§ **Task instructions**
**1)** Answer these questions from the article on the Ebbers verdict:
(a) How many days did the jury deliberate?
(b) In what year and in which state did Ebbers launch his long-distance company?
(c) To how many criminal charges had Scott Sullivan already pleaded guilty?
**2)** According to the prosecutor in the article on the Ebbers verdict, why did Ebbers order subordinates to cover up expenses and inflate earnings?
**3)** Reproduce the article on the Ebbers verdict word for word, from "Ebbers will be" up to and including "following the verdict.".

Top of Study text

A jury has convicted former WorldCom CEO Bernard Ebbers of all charges relating to the largest fraud in U.S. corporate history – an $11-billion US accounting scandal that led to the collapse of the company he'd spent 20 years building into an industry giant.

Edmonton-born Ebbers was convicted Tuesday on one count of securities fraud, one of conspiracy and seven counts of making false filings to the U.S. Securities and Exchange Commission.

Bernard Ebbers former CEO of WorldCom enters Manhattan federal court, Tuesday. (AP photo)
Bernard Ebbers former CEO of WorldCom enters Manhattan federal court, Tuesday. (AP photo)

Deliberations by the seven-woman, five-man jury lasted eight days before the verdict came down.

Ebbers will be sentenced June 13. He faces up to 85 years in prison.

After the jury's decision was announced, Ebbers left the courthouse and hailed a cab without speaking to reporters.

"I didn't think that Mr. Ebbers ever acted with criminal intent," Ebbers' defence lawyer Reid Weingarten told reporters following the verdict.

Built WorldCom into communications giant

Ebbers, 63, launched a long-distance company in Mississippi in 1983 and built the business into a telecommunications giant through numerous acquisitions.

However, he resigned as the company's CEO in April 2002, just two months before the company disclosed that it had inflated profits for more than a year by improperly accounting for more than $3.9 billion US.

Accounting sleight of hand made WorldCom's revenue and earnings appear larger than they actually were. The following month, the corporation filed for bankruptcy.

By the time the investigations were done, authorities said WorldCom shareholders had been the victims of the largest accounting fraud in U.S. history.

Ebbers said he didn't know of fraud

During the six-week trial Ebbers' defence team blamed former CFO Scott Sullivan for the massive fraud at the company, saying Sullivan was a "scheming, book-cooking crook."

In his closing argument, Weingarten painted a picture of Ebbers as a CEO who trusted Sullivan and was unaware of the accounting problems at the company.

But prosecutor William Johnson told jurors that Ebbers ordered subordinates to cover up expenses and inflate earnings because he was worried about repaying about $400 million US in personal loans that were backed by WorldCom stock.

Johnson said despite Ebbers's denials, he was the only person with the authority to orchestrate the scheme.

"He was WorldCom and WorldCom was Ebbers," he said. "He built this company. He ran it. Of course he directed this fraud."

Ebbers took the stand in his own defence and testified he only learned about the $11 billion US fraud after he resigned from WorldCom in April 2002.

Ebbers laid the blame for the cooked books on Sullivan, who has already pleaded guilty to three criminal charges and was the prosecution's star witness against Ebbers.

"He's never told me he made an entry that wasn't right," Ebbers said. "If he had, we wouldn't be here today."

Sullivan told the court that Ebbers pressured him into falsifying earnings and expense numbers, despite his repeated protests that it was wrong.

Ebbers also still faces civil litigation, including from the company, which backed up his $400 million US in personal loans after Bank of America demanded more collateral as WorldCom's stock price plummeted.

Bottom of Study text
Top of The data

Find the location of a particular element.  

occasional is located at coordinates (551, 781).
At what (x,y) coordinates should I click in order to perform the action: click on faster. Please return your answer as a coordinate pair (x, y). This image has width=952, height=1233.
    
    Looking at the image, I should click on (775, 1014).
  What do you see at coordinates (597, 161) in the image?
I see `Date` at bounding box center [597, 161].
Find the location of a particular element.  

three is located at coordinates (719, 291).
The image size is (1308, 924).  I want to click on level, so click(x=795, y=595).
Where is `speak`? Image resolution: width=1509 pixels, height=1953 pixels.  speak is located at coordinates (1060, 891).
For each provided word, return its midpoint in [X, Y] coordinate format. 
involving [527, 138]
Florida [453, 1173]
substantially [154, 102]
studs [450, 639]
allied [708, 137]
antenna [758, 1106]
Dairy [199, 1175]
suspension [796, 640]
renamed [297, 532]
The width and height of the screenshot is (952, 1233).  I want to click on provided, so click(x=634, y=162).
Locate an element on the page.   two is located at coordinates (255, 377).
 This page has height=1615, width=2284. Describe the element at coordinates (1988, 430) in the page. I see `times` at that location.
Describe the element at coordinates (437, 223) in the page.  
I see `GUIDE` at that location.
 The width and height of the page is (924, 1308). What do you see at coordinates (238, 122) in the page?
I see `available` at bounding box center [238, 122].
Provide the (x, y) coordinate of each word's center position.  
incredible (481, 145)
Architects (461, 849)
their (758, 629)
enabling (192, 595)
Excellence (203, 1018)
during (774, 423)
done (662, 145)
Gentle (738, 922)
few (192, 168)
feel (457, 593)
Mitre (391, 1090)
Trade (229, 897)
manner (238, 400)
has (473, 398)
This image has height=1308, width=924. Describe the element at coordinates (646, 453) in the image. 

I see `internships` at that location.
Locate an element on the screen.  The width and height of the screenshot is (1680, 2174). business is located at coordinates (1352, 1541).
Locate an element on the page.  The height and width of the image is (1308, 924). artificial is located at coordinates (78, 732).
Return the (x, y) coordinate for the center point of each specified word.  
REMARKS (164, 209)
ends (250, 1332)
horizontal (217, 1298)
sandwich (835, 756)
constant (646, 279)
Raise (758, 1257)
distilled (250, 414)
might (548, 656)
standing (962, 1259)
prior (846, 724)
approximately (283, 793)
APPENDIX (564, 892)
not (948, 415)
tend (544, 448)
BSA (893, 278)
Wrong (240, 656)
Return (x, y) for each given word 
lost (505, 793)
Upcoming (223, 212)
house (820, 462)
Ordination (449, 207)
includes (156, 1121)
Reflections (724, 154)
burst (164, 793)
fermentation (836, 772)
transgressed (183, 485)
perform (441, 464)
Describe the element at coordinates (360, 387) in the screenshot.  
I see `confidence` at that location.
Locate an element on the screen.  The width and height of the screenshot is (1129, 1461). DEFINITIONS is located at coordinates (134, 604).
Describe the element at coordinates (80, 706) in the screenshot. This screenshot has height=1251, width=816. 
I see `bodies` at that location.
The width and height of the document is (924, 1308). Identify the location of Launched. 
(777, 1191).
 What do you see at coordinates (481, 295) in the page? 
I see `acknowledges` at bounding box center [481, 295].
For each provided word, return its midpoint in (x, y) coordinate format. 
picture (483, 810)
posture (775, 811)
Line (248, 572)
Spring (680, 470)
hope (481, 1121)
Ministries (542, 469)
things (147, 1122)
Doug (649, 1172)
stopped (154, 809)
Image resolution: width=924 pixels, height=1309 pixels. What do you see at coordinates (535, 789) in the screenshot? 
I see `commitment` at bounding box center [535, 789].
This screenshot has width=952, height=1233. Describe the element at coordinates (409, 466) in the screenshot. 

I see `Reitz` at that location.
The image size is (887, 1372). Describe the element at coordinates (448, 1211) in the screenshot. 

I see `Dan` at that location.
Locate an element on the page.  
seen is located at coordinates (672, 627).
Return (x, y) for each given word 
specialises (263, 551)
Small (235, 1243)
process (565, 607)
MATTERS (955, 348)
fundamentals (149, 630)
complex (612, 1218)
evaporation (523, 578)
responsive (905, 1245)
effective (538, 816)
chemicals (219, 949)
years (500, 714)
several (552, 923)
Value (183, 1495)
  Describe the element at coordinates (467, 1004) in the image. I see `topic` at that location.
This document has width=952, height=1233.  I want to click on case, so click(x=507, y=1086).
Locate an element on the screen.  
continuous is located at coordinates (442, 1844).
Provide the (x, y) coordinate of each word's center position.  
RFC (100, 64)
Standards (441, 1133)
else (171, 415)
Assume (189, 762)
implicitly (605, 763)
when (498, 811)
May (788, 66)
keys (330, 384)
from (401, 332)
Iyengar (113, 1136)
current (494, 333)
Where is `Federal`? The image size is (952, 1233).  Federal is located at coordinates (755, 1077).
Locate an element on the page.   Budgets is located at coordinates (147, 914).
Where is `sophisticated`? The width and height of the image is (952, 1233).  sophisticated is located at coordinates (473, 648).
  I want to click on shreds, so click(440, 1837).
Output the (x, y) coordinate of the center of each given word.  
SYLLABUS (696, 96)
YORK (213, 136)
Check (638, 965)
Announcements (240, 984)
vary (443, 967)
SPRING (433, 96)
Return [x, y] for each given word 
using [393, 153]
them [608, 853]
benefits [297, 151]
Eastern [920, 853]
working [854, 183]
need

Bottom of The data

§ **Task-by-task outputs**
**1)**
(a) Eight days.
(b) In 1983, in Mississippi.
(c) Three.

**2)** The prosecutor, William Johnson, said Ebbers was worried about repaying about $400 million US in personal loans. Those loans were backed by WorldCom stock.

**3)**
Ebbers will be sentenced June 13. He faces up to 85 years in prison.

After the jury's decision was announced, Ebbers left the courthouse and hailed a cab without speaking to reporters.

"I didn't think that Mr. Ebbers ever acted with criminal intent," Ebbers' defence lawyer Reid Weingarten told reporters following the verdict.